Since there aren't many small able-to-fit-in-a-hub motors available, in my opinion, a reduction drive into the hub may be a better option because it increases the range of motors you can use (ie using the reduction gear to gain as much torque as you need)

This of course increases cost, complexity and space constraints since you need to design an extra gearbox inside the hub

But as others have mentioned, you'll probably need to do your own casing with the hub that can be IP protected. motors don't usually withstand such harsh conditions; moreover yours is an off-road application


----------



## Duncan (Dec 8, 2008)

Skid steer
6 wheels 
Off road 
500 kg

How about using swinging arm suspension with a motor co-axial with the swinging arm and enclosed chain drive from the motor to a simple hub - one for each wheel 

That keeps the motor up on the chassis - gives you some gearing options - and is relatively easy to seal


----------



## RickHoran (Apr 5, 2020)

Ausdroid:

If you haven't already done so, check out www.endless-sphere.com. There you will find tons of information regarding direct-drive and geared hub motors.

Good luck with your project! Sounds exciting!

Rick


----------



## CivicEV (Aug 1, 2015)

Is there a reason you wouldn't consider hydraulic wheel motors. Mount you electric motor in a safe place and drive a pump. I love electric everything but in harsh environments, hydraulics are so proven and reliable and solves the problems you alert to.

──────

- _What you need to do_
1. In the hub motor thread, rewrite the part that opens with the words containing "Since there aren't" and closes with "(Dec 8, 2008)", substituting "transmission" for "gearbox".
2. Which website does RickHoran recommend in the hub motor thread?

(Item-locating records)
──────

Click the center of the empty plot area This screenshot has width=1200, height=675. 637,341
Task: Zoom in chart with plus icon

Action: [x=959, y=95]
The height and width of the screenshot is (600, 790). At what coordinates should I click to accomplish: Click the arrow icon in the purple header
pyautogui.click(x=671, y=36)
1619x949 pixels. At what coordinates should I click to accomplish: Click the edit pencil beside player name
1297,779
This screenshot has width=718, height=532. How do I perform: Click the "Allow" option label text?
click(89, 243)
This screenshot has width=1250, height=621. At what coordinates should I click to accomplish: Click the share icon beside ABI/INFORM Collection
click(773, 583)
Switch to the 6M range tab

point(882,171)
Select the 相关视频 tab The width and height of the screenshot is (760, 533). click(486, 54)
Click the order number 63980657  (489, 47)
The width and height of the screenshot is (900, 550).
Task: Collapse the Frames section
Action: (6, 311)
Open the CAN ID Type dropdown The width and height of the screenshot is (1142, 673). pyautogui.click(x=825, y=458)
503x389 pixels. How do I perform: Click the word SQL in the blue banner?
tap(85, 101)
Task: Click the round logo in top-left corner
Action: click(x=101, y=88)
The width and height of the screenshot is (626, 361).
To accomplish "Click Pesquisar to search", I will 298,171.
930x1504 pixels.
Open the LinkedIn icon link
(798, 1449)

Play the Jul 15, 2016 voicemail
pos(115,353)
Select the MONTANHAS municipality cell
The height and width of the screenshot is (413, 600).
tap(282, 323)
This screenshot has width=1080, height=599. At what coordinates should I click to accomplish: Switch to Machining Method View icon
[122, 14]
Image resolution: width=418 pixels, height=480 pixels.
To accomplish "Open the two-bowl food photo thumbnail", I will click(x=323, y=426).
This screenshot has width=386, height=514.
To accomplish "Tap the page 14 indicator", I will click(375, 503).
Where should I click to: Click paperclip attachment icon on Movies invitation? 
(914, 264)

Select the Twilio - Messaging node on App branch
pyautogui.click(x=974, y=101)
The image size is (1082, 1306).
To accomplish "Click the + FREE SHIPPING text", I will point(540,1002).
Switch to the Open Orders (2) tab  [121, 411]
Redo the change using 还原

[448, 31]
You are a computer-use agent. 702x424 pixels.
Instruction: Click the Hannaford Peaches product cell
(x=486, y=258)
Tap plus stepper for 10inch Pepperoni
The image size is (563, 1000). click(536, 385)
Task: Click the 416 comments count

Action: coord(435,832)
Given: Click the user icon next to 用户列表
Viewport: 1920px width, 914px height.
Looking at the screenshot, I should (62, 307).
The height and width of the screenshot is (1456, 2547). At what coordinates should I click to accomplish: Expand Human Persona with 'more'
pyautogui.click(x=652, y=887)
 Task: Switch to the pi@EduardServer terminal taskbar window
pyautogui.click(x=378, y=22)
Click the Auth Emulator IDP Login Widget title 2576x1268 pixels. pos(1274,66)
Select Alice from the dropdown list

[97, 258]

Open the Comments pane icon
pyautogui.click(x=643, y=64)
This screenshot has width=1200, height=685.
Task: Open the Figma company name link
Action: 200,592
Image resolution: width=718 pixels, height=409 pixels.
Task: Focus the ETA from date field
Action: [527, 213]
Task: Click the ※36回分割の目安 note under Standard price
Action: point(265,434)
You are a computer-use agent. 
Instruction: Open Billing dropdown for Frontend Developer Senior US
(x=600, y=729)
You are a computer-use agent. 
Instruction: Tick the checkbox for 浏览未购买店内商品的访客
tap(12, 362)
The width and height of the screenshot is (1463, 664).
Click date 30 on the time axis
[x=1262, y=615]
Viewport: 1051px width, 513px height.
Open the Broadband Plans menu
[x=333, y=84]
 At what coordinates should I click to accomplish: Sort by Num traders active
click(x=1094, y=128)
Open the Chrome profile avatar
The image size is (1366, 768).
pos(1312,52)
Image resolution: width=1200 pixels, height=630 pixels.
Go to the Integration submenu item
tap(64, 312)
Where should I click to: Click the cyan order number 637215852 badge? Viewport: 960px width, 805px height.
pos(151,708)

──────

- _Task solutions_
1.
Since there aren't many small able-to-fit-in-a-hub motors available, in my opinion, a reduction drive into the hub may be a better option because it increases the range of motors you can use (ie using the reduction gear to gain as much torque as you need)

This of course increases cost, complexity and space constraints since you need to design an extra transmission inside the hub

But as others have mentioned, you'll probably need to do your own casing with the hub that can be IP protected. motors don't usually withstand such harsh conditions; moreover yours is an off-road application


----------



## Duncan (Dec 8, 2008)

2. www.endless-sphere.com